Marguerite Yourcenar

I was into science fiction and fantasy novels when I was younger. This adoration of unknown and nonexistent worlds came about as a result of a rejection of the world I knew: when I was six my family moved from New York City to Maine, and I went from being a happy, popular, and talented student to an outcast and a failure. This was an overnight transformation. I was still the same person, but my surroundings were different.

I can remember very distinctly one of my first days at the bright shining public school in Maine where I walked into class and was immediately told to take a math quiz with the rest of the students even though I hadn’t studied the material (which was probably simple multiplication) and wasn’t even quite sure what the rules of the quiz were. It was all so different from back in the city, and the surprise took me so completely off guard that after exactly two minutes the little white plastic timer pinged and everyone was finished except for me. My paper was blank. It would take ten years for me to regain my natural interest in learning. My teachers complained in my report cards that I spent most of class staring out the window. No wonder. Everyone in those rooms, myself included, was convinced that I was an idiot, while back in New York City I had been the fastest reader in the class. I was all too sensitive, on top of that. When the other kids made fun of me I cried instead of taking it in stride, and that only encouraged them. It was no surprise, therefore, that I retreated from this world and began gravitating toward other planets. Before long I was drawing spaceships during storytime, the other kids snapping at me because the sound of my pencil dotting the paper—applying windows—was too loud. Words followed.

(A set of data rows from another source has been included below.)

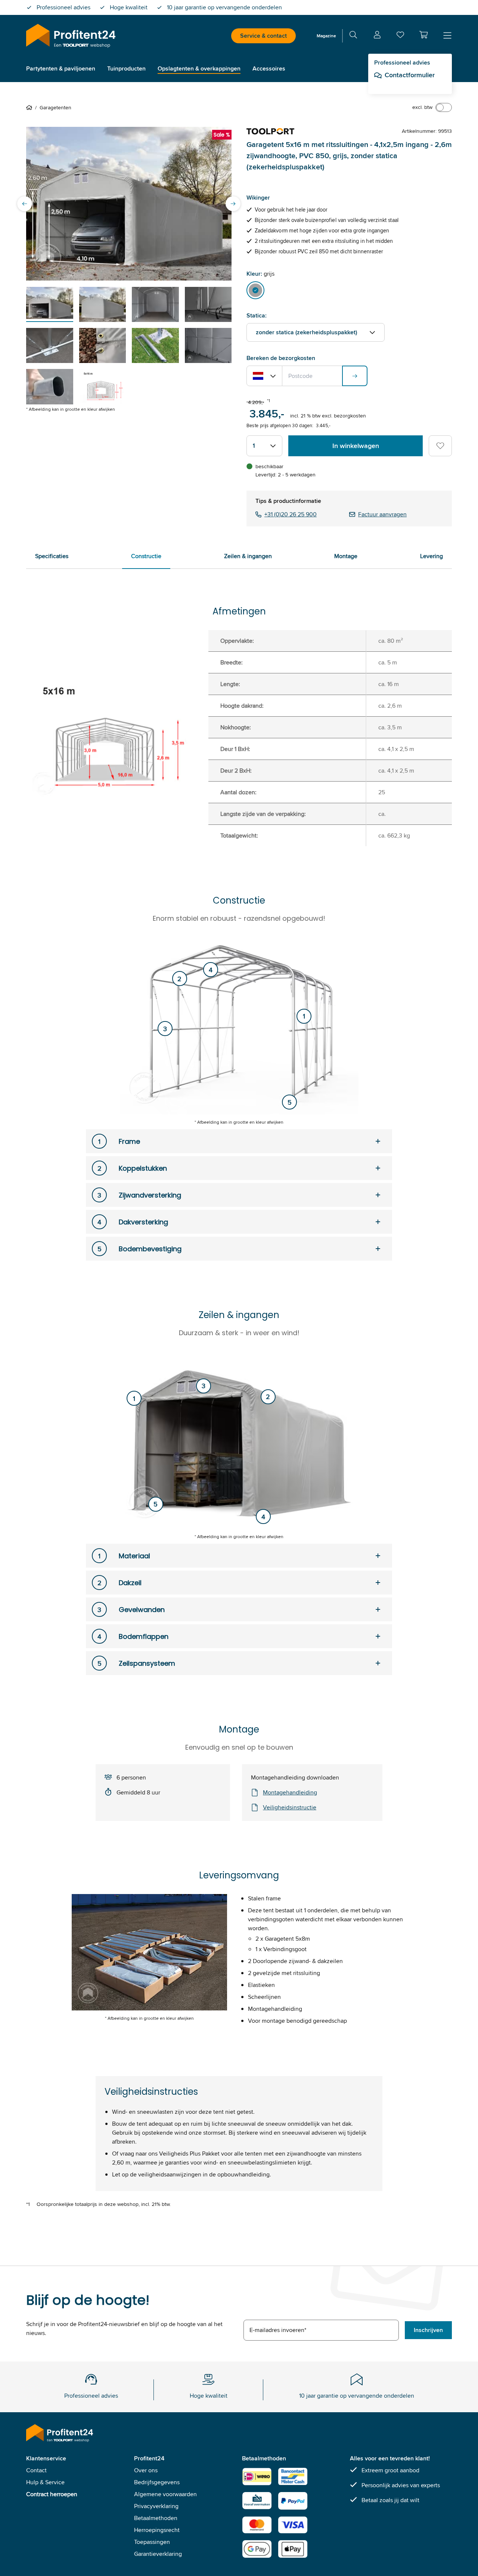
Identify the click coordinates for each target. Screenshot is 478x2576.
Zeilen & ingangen (248, 556)
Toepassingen (152, 2542)
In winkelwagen (355, 446)
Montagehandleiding (290, 1792)
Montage (345, 556)
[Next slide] (233, 203)
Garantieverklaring (158, 2554)
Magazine (326, 35)
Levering (431, 556)
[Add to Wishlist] (440, 445)
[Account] (377, 36)
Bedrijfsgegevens (157, 2482)
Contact (36, 2470)
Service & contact (263, 35)
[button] (423, 34)
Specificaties (51, 556)
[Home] (30, 107)
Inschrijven (428, 2330)
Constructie (146, 556)
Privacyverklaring (156, 2506)
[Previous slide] (24, 203)
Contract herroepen (51, 2494)
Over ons (146, 2470)
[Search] (353, 36)
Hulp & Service (45, 2482)
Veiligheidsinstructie (289, 1807)
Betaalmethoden (155, 2518)
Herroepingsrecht (157, 2530)
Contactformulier (410, 75)
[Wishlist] (400, 36)
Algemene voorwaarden (165, 2494)
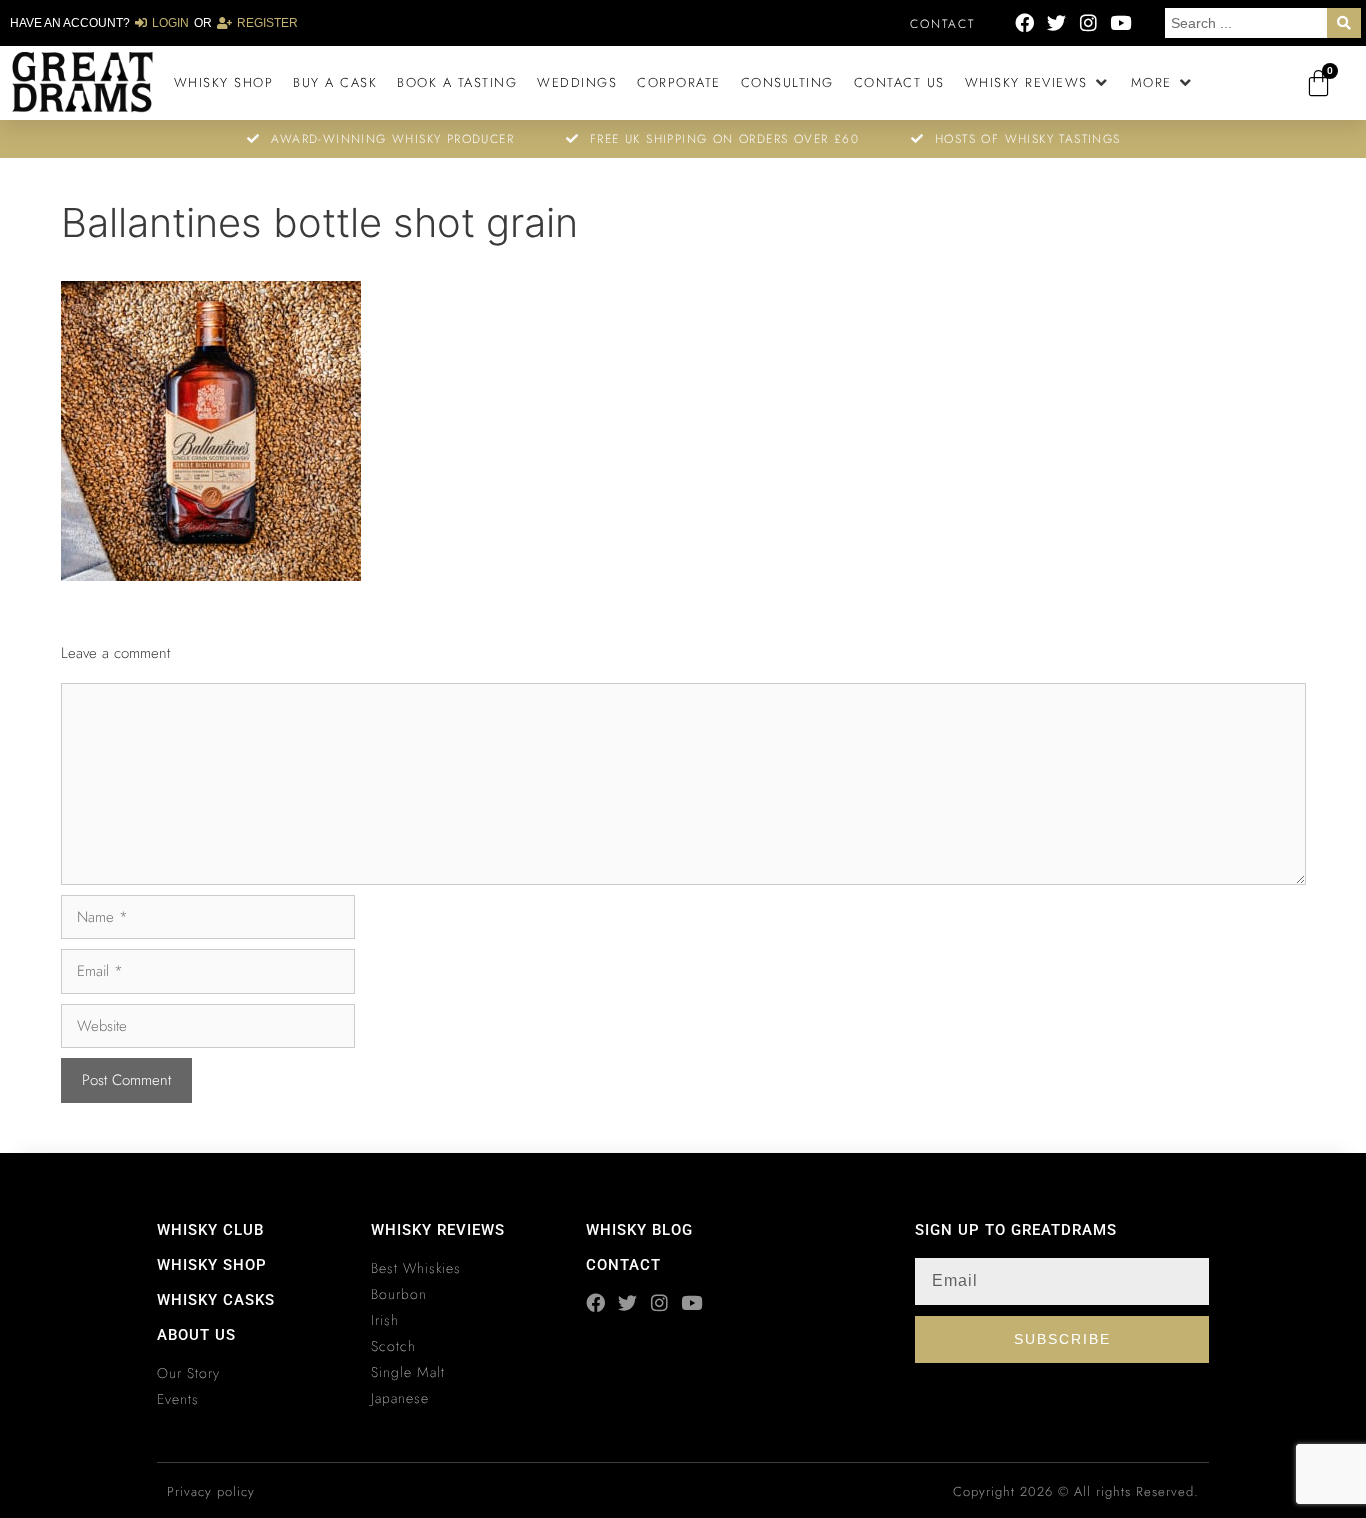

When the situation improved in high school and college I drifted away from the ridiculous books with dragons and spaceships on their covers and started moving toward something more realistic that was still very far away: classical literature, history books, and historical fiction. Here were strange new worlds that seemed so much more real than the movie novelizations and sequels and spinoffs I had been devouring for years. The cardboard sets were knocked down and fortresses of thousand year-old stone rose up in their places, glittering with soldiers, charred black by flames. Then a professional historian and a professional poet both recommended Marguerite Yourcenar when I was in college, a woman who coincidentally happened to live on the same island as me, in the same town as The School of Unhappiness, though she died a month after I was born.

I’ve read two of her books, Memoirs of Hadrian and The Abyss, and I’m currently re-reading the latter. In doing so I’ve discovered that this is the book I would write if I were capable of being ten times as witty, interesting, engaging, and poetic; ten times as intelligent; and ten times the researcher. Everywhere my eye falls there are words, sentences, paragraphs, floods of detail, worthy of being underlined and commented upon. In this book Yourcenar has made 16th century Europe far more real and believable than the modern world in the hands of lesser writers, who need only look outside their windows or inside their memories in order to research; one almost suspects her of traveling through time and reporting back on what she saw.

Here, in one example I’ve picked almost at random, with the patience of a scientist and the passion of an artist she describes the beginnings of Western science, when both science and art were still joined at the hip:

But, for the most part, Zeno would take off alone, at dawn, his notebooks in hand, going far into the back country, seeking whatever he might learn from direct contact with the nature of things. Thus for hours at a time he would examine stones, weighing them and studying their rough or polished contours, their coloration from rust or mold, all of which tell a tale and testify as to the metals which have composed them, the waters which long ago precipitated their substance, and the fires which have coagulated them into the shapes we see. Insects would often escape from beneath the stones, strange creatures from some animal inferno. Seated, perhaps, on a hummock he would gaze at the plains, undulating under gray skies, and swollen here and there by long ranges of sandy hills; he would dream then of times gone by when the sea had filled these great spaces where grain was now growing, and had left on them, in receding, the shape and imprint of waves. For everything suffers change, both the form of the world and what Nature produces in its motion, each moment of which takes centuries. Or again, his attention suddenly fixed and furtive like that of a poacher, he would turn to the beasts which run, fly, or crawl in the depths of the woods, to study exactly what traces they leave behind them, their rut and mating, their nourishment, their signals and their stratagems; and the way in which, when struck with a stick, they die. He was drawn by a certain sympathy toward the reptiles, calumniated as they are by man’s superstition or fear; the marveled at their cold, cautious, half-subterranean nature, enclosing in each of their eartbound coils an ancient, mineral-like wisdom.

And from theories as to the beginning of science (rooted in Lucretius) we move to a theory as to the beginning of literature (mirrored in Nabokov):

…we sort out our readers: the fools take us literally; other fools, thinking us more stupid than themselves, abandon us; those who stay with us make their way in the labyrinth of our books, learning to jump the obstacle, the lie, or to go around it. I should be greatly surprised if the same subterfuges are not to be found even in the most sacred texts. When read thus, every book has a hidden meaning.

To say nothing of hidden connections.